Un cri, un appel, ou peut-être une résistance : les Cahiers nous dressaient l’année dernière un sombre portrait de Cannes [Cf. les n° 711 et 712], qu’il est intéressant de mettre en perspective avec ces deux films. Laura Tuilier analyse la sélection et y voit un patern, une constante : il faut des films internationaux. Qu’à cela ne tienne, La sapienza est au moins franco-italien et réalisé par un Américain d’origine. Mais ici, contrairement à l’écrasante majorité cannoise de 2015, les langues se respectent, les cultures coexistent alors même qu’elles sont d’emblée vouées à une rigidité sans limites (—Le discours zoficiel est un genre que je maîtrise …). On peut donc voir cette frange de film vraiment parlés comme une résistance à une simplification sans cesse plus grande et à un lissage fonctionnel au service de la distribution. En effet, outre sa beauté lumineuse, La sapienza se respecte : on voit les personnages ultramontains s’essayer au français le plus classique, inversement, les Français s’expriment dans un italien parfait, limpide.
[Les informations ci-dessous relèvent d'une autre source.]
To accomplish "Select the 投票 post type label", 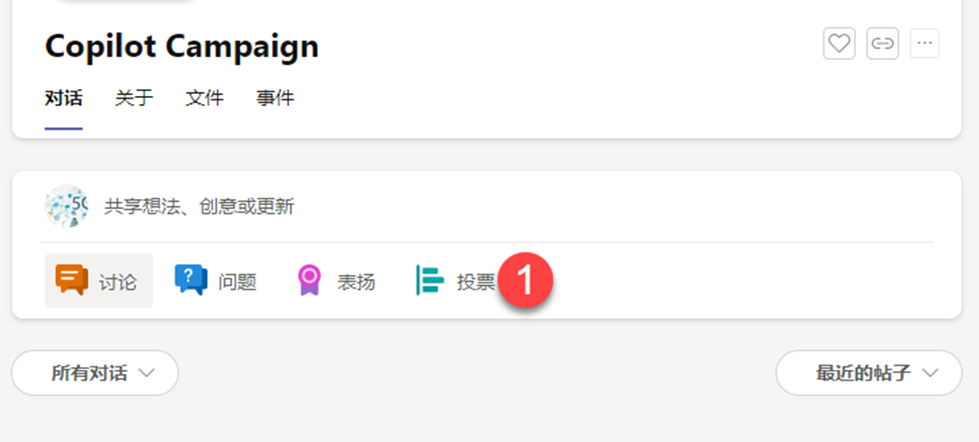I will coord(476,282).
Pour Trois souvenirs, c’est différent car Desplechin fait rentrer directement la langue dans le récit : les lettres sont centrales, elles sont les seuls canaux de communication entre les amants, mais plus encore, les mots permettent le souvenir : ils viennent comme l’unique moyen de rendre intact un amour qui, sans quoi, ne serait plus. La langue est ici le matériaux de construction de tout l’impalpable, et donc, aussi, de l’amour.


3. Folie

À la croisée, nous avons la perte, dans son sens positif : la relâche ; la folie. La dégénérescence incontrôlée et libératrice. C’est peut-être la force la plus présente cette année : The Smell of Us, FoxcatcherInherent ViceRéalité, … Quoiqu’il en soit, la folie se trouve en centre car elle réunit le langage et l’affect, elle les mélange, les confond. Ainsi, elle les transcende quand elle est vécue. 
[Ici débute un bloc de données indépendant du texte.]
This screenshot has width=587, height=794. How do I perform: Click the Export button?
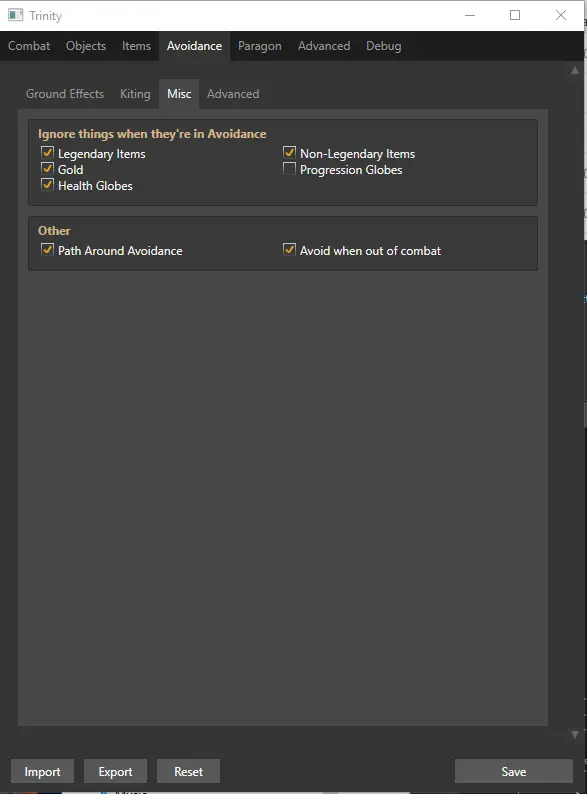pyautogui.click(x=115, y=771)
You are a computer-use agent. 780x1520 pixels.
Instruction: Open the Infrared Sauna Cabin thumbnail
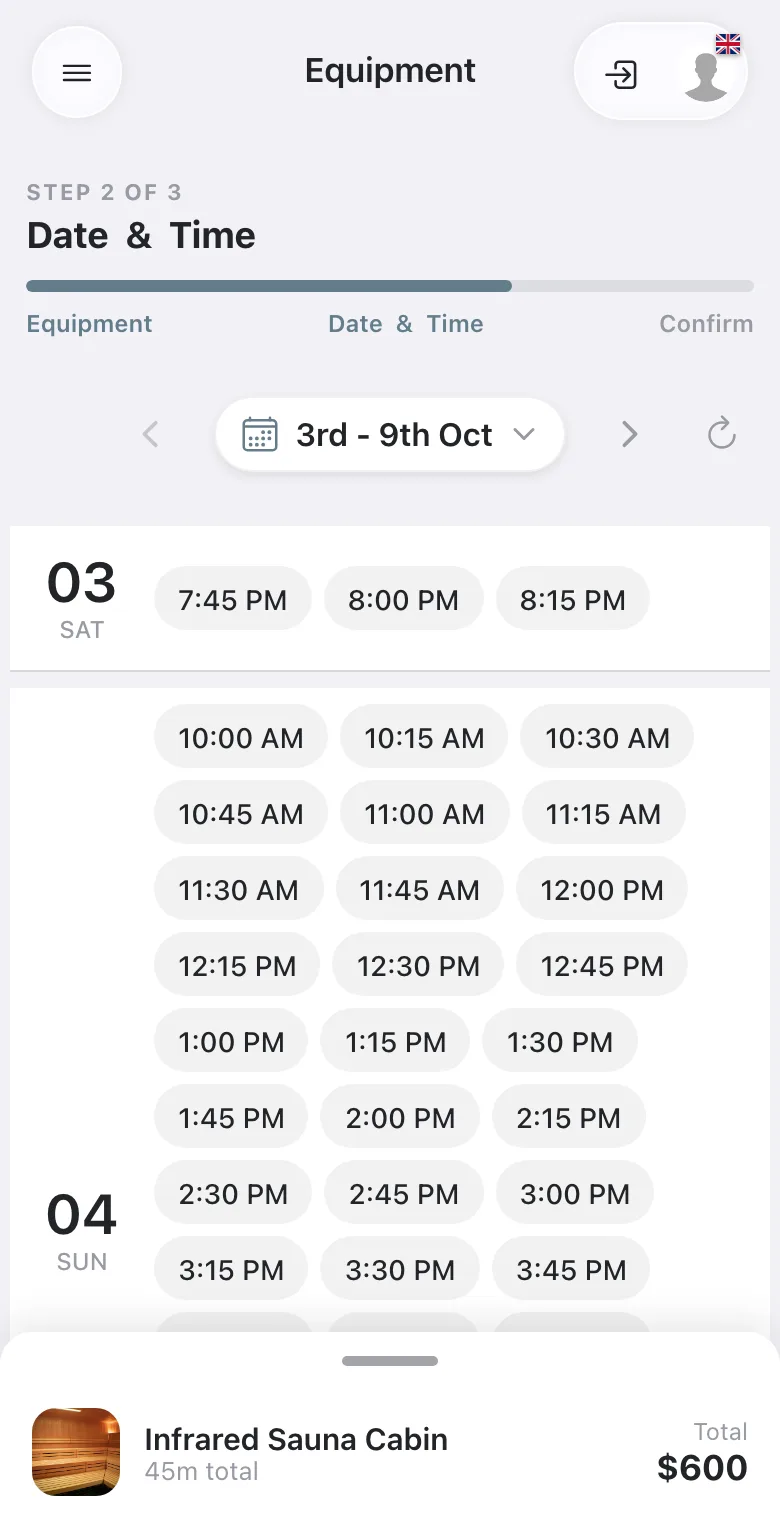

À l’inverse, elle se change en rien quand on la prend pour objet : Mon roi, bien qu’on le présente comme une histoire d’amour, n’a jamais joué le jeu du sentiment, jamais il n’aime ses personnages — on le comprend — car il sait tout de go où ils vont : le film ne sombre pas dans la folie, il la regarde, l’analyse, la socialise. Il en fait un objet. La folie n’est pas vécue, elle n’est pas racontée non plus, elle n’est somme toute que remisée là où elle a toujours été : dans le négatif, dans la souffrance, dans la méchanceté petite. Et la vulgarité n’aide pas. 



À partir de ce trio qui se nourrit de lui-même, qui est en relation avec ses parties — et ses parties entre elle —, on peut sereinement commencer l’année, avec pour espoir de déraper toujours plus loin, de s’enfoncer sans cesse plus profond, sans pour autant se perdre.